Sorghum bicolor is a valuable plant crop used commercially for grain, forage, sugar, and bioenergy production. Increasing yields for these applications without increasing input from natural resources is necessary to sustainably meet future demand. The generation of superior plant cultivars that produce more without increased input is facilitated by methods that can rapidly and accurately acquire plant genotypic and phenotypic data, and our work focuses on development and application of genomic and phenomic methods. One product of our ongoing work in analyzing sorghum genomic sequence data is the Recalibration and Interrelation of genomic sequence data with the GATK (RIG) workflow. This variant calling workflow provides a means by which different sources of genomic sequence data can be interrelated and used to inform the modern machine learning techniques implemented within the Broad Institute's Genome Analysis Toolkit (GATK). This workflow readily interrelates genomic sequence data to generate accurate variant call sets that can be used to dissect the genetic basis of agriculturally important traits such as maturity, height, and grain yield. Additionally, to increase the rate at which germplasm can be evaluated, we are exploring the application of image-based phenotyping methods. One of our approaches is the use of computer vision techniques to acquire three dimensional reconstructions of sorghum plants; these reconstructions can be used to measure phenotypes and used as input to crop modeling applications. Future efforts will continue to develop and apply these methods to the genetic dissection of agriculturally important traits. This work will facilitate the rapid and accurate acquisition of the data necessary to increase the rate of crop improvement.

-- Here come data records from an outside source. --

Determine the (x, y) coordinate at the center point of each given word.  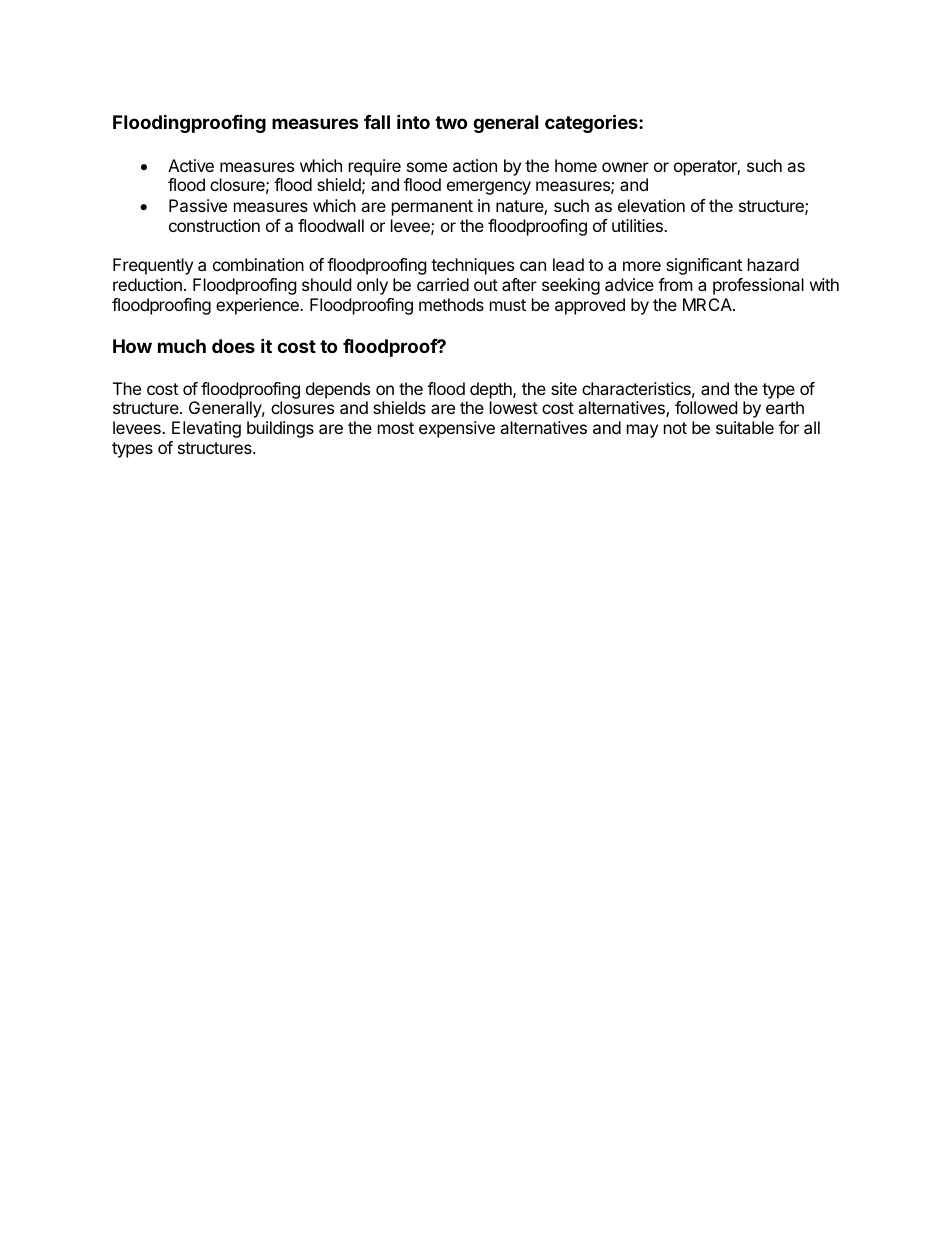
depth (492, 390)
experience (258, 306)
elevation (651, 205)
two (451, 122)
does (233, 346)
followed (706, 407)
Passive (198, 205)
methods (451, 304)
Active (191, 165)
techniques (472, 266)
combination (258, 264)
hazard (773, 264)
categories (592, 123)
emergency (489, 188)
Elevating (206, 429)
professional (758, 286)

Broader Impacts of Research Project: 

Projected increases in global population and affluency demand that agricultural production increases by 60% between 2007 and 2050. Meeting this demand without further depleting limited natural resources is necessary to maintain food security, energy security, and environmental health. As the world's fifth most produced cereal crop and a promising bioenergy crop, Sorghum bicolor is a valuable agricultural crop used commercially for grain, forage, sugar, and bioenergy production. Our work aims to employ high throughput genotyping with image-based phenotyping to increase the rate at which the genetic regulation of important agricultural traits can be determined.